Record

CodeDS/UK/11936
NameScales; Prunella (1932-); CBE; English actress
Dates1932-
GenderFemale (cisgender)
BiographyPrunella Scales, CBE (born Prunella Margaret Rumney Illingworth, 22 June 1932) is an English actress best known for her role as Basil Fawlty's wife Sybil in the British comedy Fawlty Towers and her BAFTA award-nominated role as Queen Elizabeth II in A Question of Attribution (Screen One, BBC 1991) by Alan Bennett.

Throughout her long career, Scales has often been cast in comic roles. Her early work included the second UK adaptation of Pride and Prejudice (1952), Hobson's Choice (1954) and Room at the Top (1959).

Her career break came with the early 1960s sitcom Marriage Lines starring opposite Richard Briers. In addition to Fawlty Towers, she has had roles in BBC Radio 4 sitcoms, notably After Henry, Smelling of Roses and Ladies of Letters; on television she starred in the London Weekend Television/Channel 4 series Mapp & Lucia based on the novels by E. F. Benson. She played Queen Elizabeth II in Alan Bennett's A Question of Attribution. In 1973, Scales teamed with Ronnie Barker in the (original) one-off Meat, which aired as One Man's Meat as part of a series called Seven of One, also for the BBC. Her film appearances also include The Lonely Passion of Judith Hearne (1987), Stiff Upper Lips (1997), Howards End (1992), and BBC Theatre Night in Joe Orton's farce What the Butler Saw (1987) playing Mrs Prentice, where the cast included husband Timothy West with Dinsdale Landen and Tessa Peake-Jones, as well as a cameo in The Boys From Brazil (1978).

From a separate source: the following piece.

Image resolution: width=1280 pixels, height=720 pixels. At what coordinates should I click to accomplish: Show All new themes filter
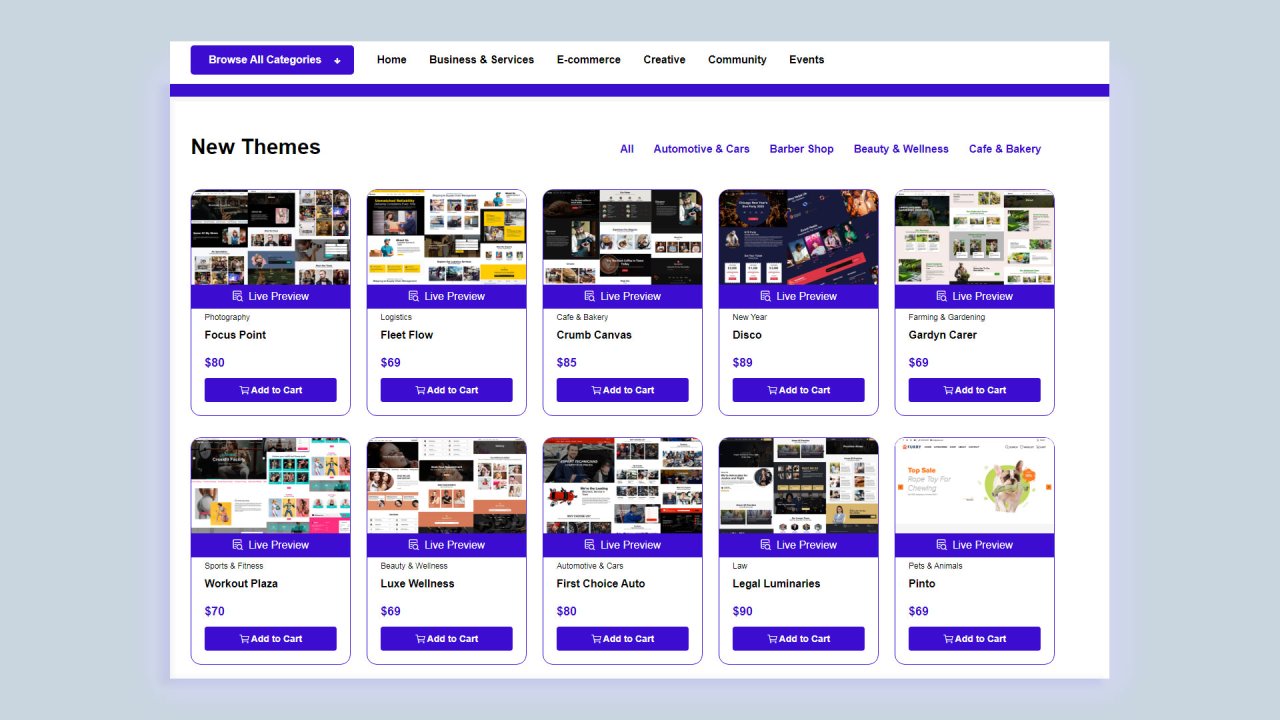pyautogui.click(x=627, y=149)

In 2003, she appeared as Hilda, "she who must be obeyed", wife of Horace Rumpole in four BBC Radio 4 plays, with Timothy West, her real-life husband playing her fictional husband. Prunella Scales and Timothy West toured Australia at the same time in different productions. Scales appeared in a one-woman show called "An Evening with Queen Victoria", which also featured the tenor Ian Partridge singing songs written by Prince Albert.

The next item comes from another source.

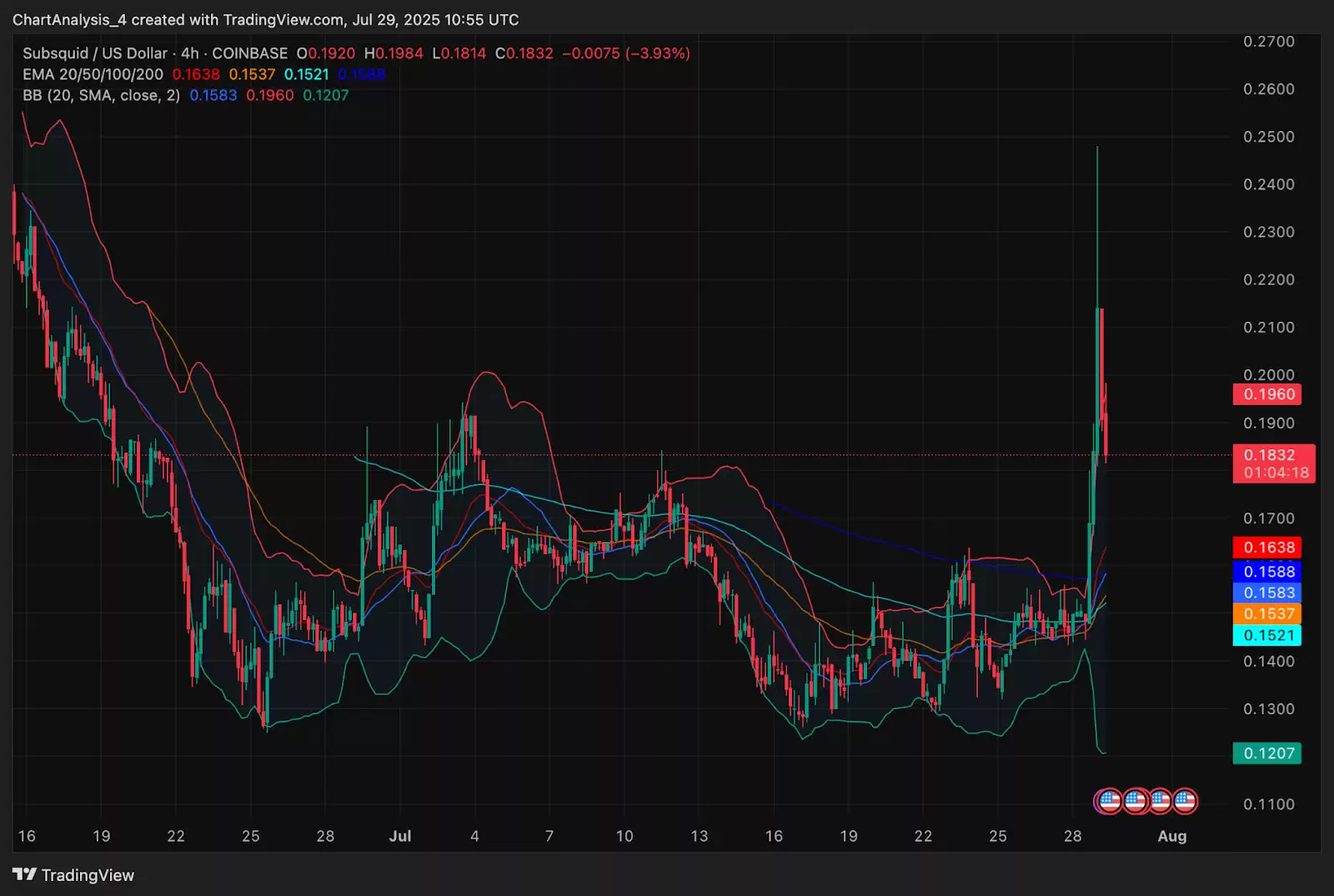Select the green 0.1207 lower band price label
Screen dimensions: 1334x896
1268,753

Also in 2003, she went to the opera and voiced the role of Magpie, the eponymous thief in a recording of Gioachino Rossini's opera semi-seria in two acts, La gazza ladra (The Thieving Magpie) in which a servant girl is condemned to death for the theft of a silver spoon snatched by a magpie presumably decorating its nest to lure a mate. Scales’ part in the melodrama is tiny but delightful. She neither sang nor spoke; she merely cawed. The rarely staged opera was performed in English for the Peter Moores Foundation series of opera in English, recorded by Chandos Records Ltd., and released on a 2-disc set of CDs under the catalog number CHAN 3097(2). Numerous fine vocal soloists and the Geoffrey Mitchell Choir joined Scales and the Philharmonia Orchestra under the baton of maestro David Parry in a romp of this work of which only the overture ever appears in the concert house, the rest of the opera being largely neglected.

In 2006, she appeared alongside Academy Award winners Vanessa Redgrave and Maximilian Schell in the mini-series The Shell Seekers.

On 16 November 2007, Scales appeared in Children in Need, reprising her role as Sybil Fawlty, the new manager who wants to take over Hotel Babylon. She appeared in the audio play The Youth of Old Age, produced in 2008 by the Wireless Theatre Company, and available to download free of charge on their website. She appeared in a production of Carrie's War, the Nina Bawden novel, at the Apollo Theatre in 2009.

Scales is an ambassador of SOS Children's Villages, an international orphan charity providing homes and mothers for orphaned and abandoned children. She supports the charity's annual World Orphan Week campaign, which takes place each February.

Prunella is married to Timothy West, and has two sons; the elder is actor and director Samuel West. She also has a stepdaughter, Juliet.